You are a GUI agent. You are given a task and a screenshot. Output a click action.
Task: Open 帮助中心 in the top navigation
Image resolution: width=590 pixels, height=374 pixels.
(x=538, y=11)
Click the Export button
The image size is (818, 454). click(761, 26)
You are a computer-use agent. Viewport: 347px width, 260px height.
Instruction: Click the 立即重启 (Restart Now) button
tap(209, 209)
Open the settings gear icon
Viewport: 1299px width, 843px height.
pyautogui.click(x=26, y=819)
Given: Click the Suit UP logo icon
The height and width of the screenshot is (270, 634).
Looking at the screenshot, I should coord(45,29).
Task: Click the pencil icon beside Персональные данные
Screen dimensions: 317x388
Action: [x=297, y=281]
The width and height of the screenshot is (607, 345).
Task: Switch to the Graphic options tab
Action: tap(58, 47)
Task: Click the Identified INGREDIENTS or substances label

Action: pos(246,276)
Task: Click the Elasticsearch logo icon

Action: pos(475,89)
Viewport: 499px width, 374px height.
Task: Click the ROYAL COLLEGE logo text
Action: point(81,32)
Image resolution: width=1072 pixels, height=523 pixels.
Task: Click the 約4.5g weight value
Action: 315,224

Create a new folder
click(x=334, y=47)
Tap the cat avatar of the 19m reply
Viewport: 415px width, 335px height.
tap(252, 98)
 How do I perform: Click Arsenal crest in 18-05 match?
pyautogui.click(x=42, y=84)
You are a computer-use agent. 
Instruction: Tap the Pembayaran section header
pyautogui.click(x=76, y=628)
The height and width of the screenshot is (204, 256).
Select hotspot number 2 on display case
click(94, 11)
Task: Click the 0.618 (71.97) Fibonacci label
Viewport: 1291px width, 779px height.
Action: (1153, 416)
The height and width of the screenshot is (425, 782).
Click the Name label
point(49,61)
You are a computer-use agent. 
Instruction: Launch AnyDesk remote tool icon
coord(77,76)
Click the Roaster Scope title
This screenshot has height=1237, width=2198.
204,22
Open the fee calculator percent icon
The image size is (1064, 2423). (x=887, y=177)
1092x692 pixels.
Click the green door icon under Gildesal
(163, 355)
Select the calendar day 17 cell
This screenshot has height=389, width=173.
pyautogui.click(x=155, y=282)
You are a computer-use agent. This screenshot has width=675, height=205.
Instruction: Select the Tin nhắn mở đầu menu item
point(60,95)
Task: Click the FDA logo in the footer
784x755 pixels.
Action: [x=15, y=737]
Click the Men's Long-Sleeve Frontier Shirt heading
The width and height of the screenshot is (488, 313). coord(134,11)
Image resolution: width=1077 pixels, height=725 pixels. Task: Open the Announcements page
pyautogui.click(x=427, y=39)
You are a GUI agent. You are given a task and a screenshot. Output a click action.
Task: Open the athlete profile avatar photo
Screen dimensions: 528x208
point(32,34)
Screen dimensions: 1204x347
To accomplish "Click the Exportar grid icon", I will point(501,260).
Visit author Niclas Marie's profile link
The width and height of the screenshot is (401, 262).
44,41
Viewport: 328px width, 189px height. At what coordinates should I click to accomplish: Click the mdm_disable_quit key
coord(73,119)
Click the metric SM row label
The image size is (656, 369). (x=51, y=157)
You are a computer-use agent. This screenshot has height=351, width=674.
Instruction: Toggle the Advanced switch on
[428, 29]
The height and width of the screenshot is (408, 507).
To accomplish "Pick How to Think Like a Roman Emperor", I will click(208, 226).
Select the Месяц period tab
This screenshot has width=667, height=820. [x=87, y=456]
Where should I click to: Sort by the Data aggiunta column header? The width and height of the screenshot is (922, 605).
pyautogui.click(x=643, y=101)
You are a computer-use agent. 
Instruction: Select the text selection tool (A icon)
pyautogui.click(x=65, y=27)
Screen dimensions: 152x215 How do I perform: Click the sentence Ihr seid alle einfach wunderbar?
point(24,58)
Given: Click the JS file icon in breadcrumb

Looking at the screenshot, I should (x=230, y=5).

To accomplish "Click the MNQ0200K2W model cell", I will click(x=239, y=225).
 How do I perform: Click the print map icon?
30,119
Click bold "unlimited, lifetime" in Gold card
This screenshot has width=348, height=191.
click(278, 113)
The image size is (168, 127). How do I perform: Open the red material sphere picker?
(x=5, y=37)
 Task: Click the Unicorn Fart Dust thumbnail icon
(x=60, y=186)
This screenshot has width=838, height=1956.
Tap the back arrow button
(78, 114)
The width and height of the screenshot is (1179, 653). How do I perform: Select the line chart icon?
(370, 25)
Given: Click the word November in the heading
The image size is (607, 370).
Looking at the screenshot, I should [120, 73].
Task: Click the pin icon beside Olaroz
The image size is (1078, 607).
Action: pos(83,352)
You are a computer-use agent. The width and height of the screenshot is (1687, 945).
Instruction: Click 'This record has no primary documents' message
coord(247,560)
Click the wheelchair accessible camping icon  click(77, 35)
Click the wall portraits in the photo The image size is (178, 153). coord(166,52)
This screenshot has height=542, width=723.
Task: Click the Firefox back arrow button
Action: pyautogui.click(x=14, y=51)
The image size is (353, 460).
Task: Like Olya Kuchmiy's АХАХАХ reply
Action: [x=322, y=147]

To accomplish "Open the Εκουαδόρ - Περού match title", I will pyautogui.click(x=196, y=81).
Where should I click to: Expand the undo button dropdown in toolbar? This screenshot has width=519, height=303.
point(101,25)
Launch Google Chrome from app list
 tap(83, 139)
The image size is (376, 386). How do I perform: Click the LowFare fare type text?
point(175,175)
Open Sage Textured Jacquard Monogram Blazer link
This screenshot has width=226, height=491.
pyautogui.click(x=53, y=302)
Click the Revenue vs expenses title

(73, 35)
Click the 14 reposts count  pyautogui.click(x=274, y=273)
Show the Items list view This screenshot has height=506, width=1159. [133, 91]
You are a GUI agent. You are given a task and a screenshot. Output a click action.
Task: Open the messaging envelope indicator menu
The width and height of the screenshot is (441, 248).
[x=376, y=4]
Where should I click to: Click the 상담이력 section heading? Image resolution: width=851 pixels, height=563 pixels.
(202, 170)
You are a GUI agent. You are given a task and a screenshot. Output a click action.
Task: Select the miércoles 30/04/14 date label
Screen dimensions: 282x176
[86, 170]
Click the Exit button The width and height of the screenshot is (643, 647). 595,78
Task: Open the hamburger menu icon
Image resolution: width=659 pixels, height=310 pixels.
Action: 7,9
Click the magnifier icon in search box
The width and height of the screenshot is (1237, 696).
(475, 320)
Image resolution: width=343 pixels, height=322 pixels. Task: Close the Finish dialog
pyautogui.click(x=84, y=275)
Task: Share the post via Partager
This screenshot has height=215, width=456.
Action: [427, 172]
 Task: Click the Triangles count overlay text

#### Task prompt:
Only the lines containing "profile" are needed; pull them out of the listing.

#### Output of the task:
Task: Open the athlete profile avatar photo
Visit author Niclas Marie's profile link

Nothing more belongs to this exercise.